Николь с облегчением узнала, что, поскольку ни она, ни Гвен еще не начали выезжать, их исключили из участия в официальных мероприятиях графини. А график таковых был очень напряженным. Ванесса уезжала из дома около одиннадцати утра и возвращалась в полночь, а порой и позже. Не один раз Николь просыпалась от стука колес подъезжающей кареты в два часа ночи. Миссис Тредуэлл редко сопровождала свою дочь; она предпочитала проводить время с внуками — двухлетним Питером и годовалым Джеймсом, за которыми ухаживала серьезная няня по имени Перл. Что же касается графа Ярлборо, то Николь и Гвен в течение первой недели своего пребывания видели его лишь однажды, да и то мельком.
— Весьма странный образ жизни, ты не находишь? — спросила Гвен, когда они с Николь устроились однажды на роскошной кровати в огромной спальне.
Николь разглядывала болезненный синяк на голени — ее пнул Питер.

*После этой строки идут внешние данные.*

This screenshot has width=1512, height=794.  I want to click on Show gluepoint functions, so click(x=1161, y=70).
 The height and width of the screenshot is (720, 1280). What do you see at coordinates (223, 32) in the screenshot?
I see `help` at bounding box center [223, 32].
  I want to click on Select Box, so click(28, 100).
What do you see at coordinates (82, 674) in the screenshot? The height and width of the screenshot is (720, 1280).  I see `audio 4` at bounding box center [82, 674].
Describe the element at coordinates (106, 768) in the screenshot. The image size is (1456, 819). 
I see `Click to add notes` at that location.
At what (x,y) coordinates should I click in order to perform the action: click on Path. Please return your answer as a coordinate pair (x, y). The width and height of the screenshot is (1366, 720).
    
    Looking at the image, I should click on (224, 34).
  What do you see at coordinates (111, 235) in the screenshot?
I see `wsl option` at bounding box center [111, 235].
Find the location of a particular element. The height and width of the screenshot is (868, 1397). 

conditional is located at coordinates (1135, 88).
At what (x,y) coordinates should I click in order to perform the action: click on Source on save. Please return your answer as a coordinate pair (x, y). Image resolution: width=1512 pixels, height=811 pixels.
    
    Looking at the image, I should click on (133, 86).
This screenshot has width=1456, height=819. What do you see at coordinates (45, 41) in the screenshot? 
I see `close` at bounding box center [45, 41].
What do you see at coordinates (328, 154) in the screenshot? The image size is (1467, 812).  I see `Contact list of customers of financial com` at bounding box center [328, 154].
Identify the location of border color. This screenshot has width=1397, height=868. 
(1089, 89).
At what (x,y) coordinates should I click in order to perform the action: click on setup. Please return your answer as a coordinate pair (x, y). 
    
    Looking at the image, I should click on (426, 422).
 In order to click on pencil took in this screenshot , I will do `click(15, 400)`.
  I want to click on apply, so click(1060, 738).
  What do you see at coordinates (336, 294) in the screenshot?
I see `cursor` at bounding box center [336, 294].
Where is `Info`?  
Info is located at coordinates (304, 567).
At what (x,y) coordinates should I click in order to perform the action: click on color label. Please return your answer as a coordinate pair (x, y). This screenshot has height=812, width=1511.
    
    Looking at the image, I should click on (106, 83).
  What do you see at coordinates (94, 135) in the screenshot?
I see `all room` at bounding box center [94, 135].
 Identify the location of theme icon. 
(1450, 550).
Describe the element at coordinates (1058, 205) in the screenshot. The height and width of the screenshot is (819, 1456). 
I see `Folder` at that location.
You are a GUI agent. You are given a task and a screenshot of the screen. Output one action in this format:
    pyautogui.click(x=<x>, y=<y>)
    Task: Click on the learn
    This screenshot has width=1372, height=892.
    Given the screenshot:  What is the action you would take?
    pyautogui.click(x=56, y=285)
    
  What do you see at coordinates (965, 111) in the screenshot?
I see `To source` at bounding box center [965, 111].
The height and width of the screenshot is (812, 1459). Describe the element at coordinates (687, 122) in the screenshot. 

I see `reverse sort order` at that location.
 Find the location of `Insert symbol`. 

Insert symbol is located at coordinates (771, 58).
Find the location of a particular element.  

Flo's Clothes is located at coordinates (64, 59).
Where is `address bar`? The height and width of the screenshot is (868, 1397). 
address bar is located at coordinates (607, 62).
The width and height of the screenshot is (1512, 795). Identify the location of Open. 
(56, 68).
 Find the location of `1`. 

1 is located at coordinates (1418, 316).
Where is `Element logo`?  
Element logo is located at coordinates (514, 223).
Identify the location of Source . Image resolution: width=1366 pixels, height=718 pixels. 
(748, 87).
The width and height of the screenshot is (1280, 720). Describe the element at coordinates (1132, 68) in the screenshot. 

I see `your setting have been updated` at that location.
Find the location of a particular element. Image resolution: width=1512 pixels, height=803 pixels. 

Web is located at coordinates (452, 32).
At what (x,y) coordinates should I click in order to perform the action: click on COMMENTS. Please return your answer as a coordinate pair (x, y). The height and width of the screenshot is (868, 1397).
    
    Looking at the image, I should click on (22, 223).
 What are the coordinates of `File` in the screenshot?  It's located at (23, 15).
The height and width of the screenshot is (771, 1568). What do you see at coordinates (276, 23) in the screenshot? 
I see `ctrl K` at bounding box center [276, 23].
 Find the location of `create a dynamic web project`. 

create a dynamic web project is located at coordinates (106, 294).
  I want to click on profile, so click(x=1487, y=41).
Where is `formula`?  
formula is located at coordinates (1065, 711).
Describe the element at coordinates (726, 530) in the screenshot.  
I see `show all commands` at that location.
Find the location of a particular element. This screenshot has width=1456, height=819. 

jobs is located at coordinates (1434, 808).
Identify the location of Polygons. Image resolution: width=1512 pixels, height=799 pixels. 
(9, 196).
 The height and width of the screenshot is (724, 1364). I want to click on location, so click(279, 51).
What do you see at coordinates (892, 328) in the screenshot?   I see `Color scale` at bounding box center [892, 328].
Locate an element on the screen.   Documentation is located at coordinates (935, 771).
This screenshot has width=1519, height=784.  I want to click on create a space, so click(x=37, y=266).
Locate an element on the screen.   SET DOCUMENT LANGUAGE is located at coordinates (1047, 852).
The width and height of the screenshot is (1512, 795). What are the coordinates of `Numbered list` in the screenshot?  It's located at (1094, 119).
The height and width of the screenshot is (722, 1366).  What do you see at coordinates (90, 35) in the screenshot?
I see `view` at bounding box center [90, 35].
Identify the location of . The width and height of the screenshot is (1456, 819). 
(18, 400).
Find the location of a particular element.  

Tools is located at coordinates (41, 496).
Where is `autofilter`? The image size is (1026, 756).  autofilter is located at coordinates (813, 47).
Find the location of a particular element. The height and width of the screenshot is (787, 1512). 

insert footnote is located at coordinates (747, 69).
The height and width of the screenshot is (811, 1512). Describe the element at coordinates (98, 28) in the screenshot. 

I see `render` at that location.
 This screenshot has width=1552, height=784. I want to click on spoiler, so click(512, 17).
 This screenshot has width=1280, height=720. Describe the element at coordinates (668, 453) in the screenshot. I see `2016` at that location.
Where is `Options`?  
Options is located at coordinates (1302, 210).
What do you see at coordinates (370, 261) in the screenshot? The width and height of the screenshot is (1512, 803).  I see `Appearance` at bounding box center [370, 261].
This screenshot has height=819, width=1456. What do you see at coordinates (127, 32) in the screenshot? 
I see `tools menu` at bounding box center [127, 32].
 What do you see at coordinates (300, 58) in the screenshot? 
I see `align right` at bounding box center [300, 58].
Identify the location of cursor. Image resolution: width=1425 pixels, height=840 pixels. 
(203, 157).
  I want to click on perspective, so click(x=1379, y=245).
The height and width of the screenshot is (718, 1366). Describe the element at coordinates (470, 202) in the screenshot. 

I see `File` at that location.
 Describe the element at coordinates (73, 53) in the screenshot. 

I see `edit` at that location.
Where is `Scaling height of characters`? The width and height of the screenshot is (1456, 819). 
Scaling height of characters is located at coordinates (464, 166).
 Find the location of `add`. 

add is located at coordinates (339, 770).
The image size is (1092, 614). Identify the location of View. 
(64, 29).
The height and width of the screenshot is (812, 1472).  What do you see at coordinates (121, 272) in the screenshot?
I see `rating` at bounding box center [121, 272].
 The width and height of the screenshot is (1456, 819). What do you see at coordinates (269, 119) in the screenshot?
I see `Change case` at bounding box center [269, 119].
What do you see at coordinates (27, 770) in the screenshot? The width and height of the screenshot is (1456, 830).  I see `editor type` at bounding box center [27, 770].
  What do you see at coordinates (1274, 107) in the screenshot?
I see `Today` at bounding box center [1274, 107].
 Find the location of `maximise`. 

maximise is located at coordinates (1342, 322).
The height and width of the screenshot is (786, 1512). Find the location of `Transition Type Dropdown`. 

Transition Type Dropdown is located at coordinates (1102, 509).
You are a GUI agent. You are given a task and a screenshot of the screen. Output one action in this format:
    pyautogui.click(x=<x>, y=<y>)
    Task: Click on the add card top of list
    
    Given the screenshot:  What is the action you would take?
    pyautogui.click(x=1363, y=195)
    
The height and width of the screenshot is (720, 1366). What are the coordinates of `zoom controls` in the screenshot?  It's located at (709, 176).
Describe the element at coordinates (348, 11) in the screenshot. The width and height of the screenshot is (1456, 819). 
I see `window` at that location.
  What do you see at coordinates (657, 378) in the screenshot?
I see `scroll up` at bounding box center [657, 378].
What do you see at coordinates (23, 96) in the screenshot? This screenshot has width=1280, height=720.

— Что ты имеешь в виду? — спросила она.
— Ну как же, все восхищаются тем, что Ванесса покорила графа Ярлборо. Однако он никогда и нигде вместе с ней не появляется. И никто из них, похоже, не рвется увидеть своих детей.
— Нас воспитывала гувернантка, — возразила ей Николь, — моих братьев и меня. А разве тебя нет? Мой отец постоянно заседал в парламенте в Лондоне, а мать проводит время почти так же, как графиня.
— Но в чем тогда смысл славной победы, если у супругов нет ничего общего?
— Ты так же романтична, как и Бесси.
Гвен сделала гримасу:
— Господи, надеюсь, что я при этом не так глупа!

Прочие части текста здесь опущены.